Doc Corner: 'Lakota Nation Vs. United States'
If you ask me (and if you’re here, I would hope you hold my opinion in some sort of esteem), the best work of documentary so far this decade has been Raoul Peck’s four-part Exterminate All The Brutes from 2021. An epic feat of production, it brought a cinematic lens to a HBO doc-series that unflinchingly charted a history of white possession and genocide. I am hardly surprised it won a Peabody Award, but couldn’t make traction with mainstream awards bodies. Its content was tough, not made any easier as a viewing experience by the blunt-force storytelling of Peck that, maybe, people didn't expect from a multi-part doc series.
I bring this up to introduce Lakota Nation Vs. United States for a few reasons. For starters, they share an interest (if you can call it that) in the atrocities committed against Indigenous populations. It’s also very well made; beautifully shot and carefully edited with keen precision.

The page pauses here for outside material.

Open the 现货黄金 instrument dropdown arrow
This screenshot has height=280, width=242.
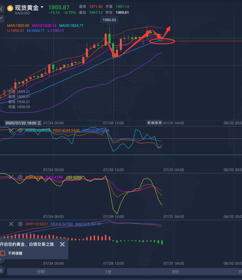pyautogui.click(x=42, y=7)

A history book slicing a papercut into the viewer’s fingertip.
And yet, it’s certainly an easier sit than Peck’s rather all-consuming Brutes. Lakota Nation is a movie full of pain and sadness, yet just as full of hope and desire as it is with vibrating, seething anger. Directed by Laura Tomaselli and Jesse Short Bull (Mni Wanca Wicapi of the Oglala Sioux Tribe), and heavily featuring the writing of Layli Long Soldier, the film is deeply imbued with the spirit, the history, the experiences, the joys and the lives of the First Nations people that is tells the story of—in particular those of the Očéti Šakówiŋ/Lakota/Dakota/Nakota Nation and their connection to the He Sapa, or the Black Hills, that it directly speaks to.
Lakota Nation Vs United States charts the Očéti Šakówiŋ’s history with colonization and the many, many instances of American intervention, often illegal based on the settler government’s own laws. There are the reservations, and treaty. There is the discovery of gold and the (absurd) Mount Rushmore. Then there are more contemporary issues, such as the Dakota Access Pipeline (previously documented in End of the Line; not as strong of a movie, but a good one nonetheless) and the many protests that the Lakota Nation have spearheaded over the years. Protests on lands that have been legally designated as their own. As one protester asks, how can you be arrested for trespass on your own land?
It is, of course, a timely film. Unfortunately. It likely always will be. It really never does fail to strike me by how similar the stories of Indigenous peoples are, those of dispossession and so-called savagery by people whose traditions are rooted in community, dance, song and whose culture has survived out of sheer determination. Short Bull and Tomaselli capture this balance so well, charting a damning history that runs in parallel with a far less common story of nature. It’s a movie that all but lets you feel the dirt under your fingernails and the earth under your feet. Without even being there, it’s impossible to not feel the connection and therefore understand why this story is so vitally important. This is only accentuated by Long Soldier’s poetry that narrates portions of the narrative, calming and yet bubbling from fire beneath her.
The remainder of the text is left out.